Ivan is an easygoing gorilla. Living at the Exit 8 Big Top Mall and Video Arcade, he has grown accustomed to humans watching him through the glass walls of his domain. He rarely misses his life in the jungle. In fact, he hardly ever thinks about it at all.
Instead, Ivan thinks about TV shows he’s seen and about his friends Stella, an elderly elephant, and Bob, a stray dog. But mostly Ivan thinks about art and how to capture the taste of a mango or the sound of leaves with color and a well-placed line.
Then he meets Ruby, a baby elephant taken from her family, and she makes Ivan see their home—and his own art—through new eyes. When Ruby arrives, change comes with her, and it’s up to Ivan to make it a change for the better.
Katherine Applegate blends humor and poignancy to create Ivan’s unforgettable first-person narration in a story of friendship, art, and hope.
Over the past few years, I have grown a distaste for animal books. Why? I’m not completely sure. So, when I found this book, I was hesitant. However, I’d heard too many good things about it to not give it a shot. I was shocked. Never have I been brought to tears by a book crudely written from the perspective of a caged, silver-backed gorilla. It was truly refreshing!
This story is so cute. I initially thought that it was strictly a children’s book by the way that it was written is very choppy and broken. However, I quickly realized that that was just how the author imagined the gorilla’s thoughts to be. The gorilla’s thoughts weren’t as fluent and sensical as humans, but there was still a strong connection between his heart and his mind to be able to tell his story. It was wonderful! Katherine Applegate perfectly presented this story. It was so poignant and heartwarming!

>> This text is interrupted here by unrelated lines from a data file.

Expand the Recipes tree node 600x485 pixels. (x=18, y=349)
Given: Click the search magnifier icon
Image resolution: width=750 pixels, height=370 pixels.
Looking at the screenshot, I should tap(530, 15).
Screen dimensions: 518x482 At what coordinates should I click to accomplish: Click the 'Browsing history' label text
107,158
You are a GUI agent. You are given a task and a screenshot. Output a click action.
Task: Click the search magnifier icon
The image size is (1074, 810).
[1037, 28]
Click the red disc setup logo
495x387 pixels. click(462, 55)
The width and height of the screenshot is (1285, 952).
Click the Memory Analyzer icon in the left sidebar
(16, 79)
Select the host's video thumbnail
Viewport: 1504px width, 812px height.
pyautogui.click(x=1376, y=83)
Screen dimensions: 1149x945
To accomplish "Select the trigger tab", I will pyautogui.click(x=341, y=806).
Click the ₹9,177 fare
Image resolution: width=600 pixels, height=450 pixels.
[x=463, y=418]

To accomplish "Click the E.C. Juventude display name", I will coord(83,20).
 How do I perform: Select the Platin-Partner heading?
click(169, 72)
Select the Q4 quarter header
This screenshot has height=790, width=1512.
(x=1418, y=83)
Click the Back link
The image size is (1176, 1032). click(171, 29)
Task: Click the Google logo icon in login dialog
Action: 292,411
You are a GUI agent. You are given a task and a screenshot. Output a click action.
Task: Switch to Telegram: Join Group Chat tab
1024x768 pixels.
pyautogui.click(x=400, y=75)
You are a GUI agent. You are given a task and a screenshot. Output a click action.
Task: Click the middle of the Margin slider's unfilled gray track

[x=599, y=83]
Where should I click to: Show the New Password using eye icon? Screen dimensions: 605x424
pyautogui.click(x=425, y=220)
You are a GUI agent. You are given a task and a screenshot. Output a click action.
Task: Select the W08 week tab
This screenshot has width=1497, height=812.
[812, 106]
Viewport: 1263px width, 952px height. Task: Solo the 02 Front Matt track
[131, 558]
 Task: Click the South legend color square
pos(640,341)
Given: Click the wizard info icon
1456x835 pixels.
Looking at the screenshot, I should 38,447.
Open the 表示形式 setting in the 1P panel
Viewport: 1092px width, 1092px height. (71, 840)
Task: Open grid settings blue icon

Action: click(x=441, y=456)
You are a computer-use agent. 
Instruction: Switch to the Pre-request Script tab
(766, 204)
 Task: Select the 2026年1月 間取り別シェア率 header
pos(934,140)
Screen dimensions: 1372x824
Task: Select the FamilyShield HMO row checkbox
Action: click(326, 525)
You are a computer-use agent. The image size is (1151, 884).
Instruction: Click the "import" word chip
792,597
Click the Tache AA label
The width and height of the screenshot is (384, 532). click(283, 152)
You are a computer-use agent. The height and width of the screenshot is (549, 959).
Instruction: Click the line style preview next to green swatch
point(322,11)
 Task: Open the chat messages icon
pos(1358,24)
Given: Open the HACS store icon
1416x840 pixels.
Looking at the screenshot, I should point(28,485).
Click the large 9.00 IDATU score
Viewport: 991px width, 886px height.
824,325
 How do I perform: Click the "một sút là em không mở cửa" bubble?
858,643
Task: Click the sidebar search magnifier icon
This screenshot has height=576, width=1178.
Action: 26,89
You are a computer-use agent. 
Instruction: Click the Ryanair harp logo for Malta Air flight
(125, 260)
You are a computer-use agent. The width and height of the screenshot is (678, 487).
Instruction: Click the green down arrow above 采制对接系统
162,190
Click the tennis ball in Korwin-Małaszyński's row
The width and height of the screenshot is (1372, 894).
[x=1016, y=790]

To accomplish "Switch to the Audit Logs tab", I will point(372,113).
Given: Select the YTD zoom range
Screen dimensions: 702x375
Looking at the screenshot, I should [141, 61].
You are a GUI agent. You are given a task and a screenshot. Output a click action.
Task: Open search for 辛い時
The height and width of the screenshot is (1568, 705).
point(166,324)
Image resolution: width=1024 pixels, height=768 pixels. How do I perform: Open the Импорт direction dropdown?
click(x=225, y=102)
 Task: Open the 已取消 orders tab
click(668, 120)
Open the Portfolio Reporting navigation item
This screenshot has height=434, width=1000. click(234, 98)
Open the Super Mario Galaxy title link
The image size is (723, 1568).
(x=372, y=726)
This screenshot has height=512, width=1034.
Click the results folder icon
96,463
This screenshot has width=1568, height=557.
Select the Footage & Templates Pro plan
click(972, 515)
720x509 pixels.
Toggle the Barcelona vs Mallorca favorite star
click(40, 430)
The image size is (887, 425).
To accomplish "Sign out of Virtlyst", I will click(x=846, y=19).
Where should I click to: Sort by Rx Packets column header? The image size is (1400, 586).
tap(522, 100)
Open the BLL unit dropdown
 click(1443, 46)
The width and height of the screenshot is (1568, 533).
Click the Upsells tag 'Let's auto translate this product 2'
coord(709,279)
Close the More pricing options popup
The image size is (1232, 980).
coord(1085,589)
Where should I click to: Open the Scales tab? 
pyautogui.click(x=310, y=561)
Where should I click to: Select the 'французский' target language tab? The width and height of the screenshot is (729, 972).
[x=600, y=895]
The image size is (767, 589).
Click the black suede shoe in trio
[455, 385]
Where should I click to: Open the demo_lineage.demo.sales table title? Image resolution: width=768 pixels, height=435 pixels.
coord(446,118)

Now seeing as this book is entirely from a gorilla’s point of view, I did not get a deep, intricate revelation of each and every character. However, the characters were very well formed considering…the gorilla.
The message in this book was also super sweet. It was about how we should take care of the animals that we share this planet with. It gave a glimpse into the atrocities of killing animal families for sport. However, it did go a little overboard. If I read this as a kid, I would be under the impression that animals were as important as humans. There is one part where a crowd protests the abuse of one of the characters and attention is brought to the phrase, “Elephants are people, too”. This is completely untrue and can give impressionable children the wrong idea. This is the only negative that I can find in this book.
Triggers: animal abuse, animal murder, and mentions of alcohol.
Overall, this is a wonderful, sweet read for all ages, but mostly kids. I would definitely recommend it!
Just so y’all know, this is a book that I would recommend you NOT to turn your nose up at. It is really sweet! Also, do y’all have any GOOD animal books y’all could recommend?
Thanks for reading, folks! See you on Friday! God bless you! Ciao.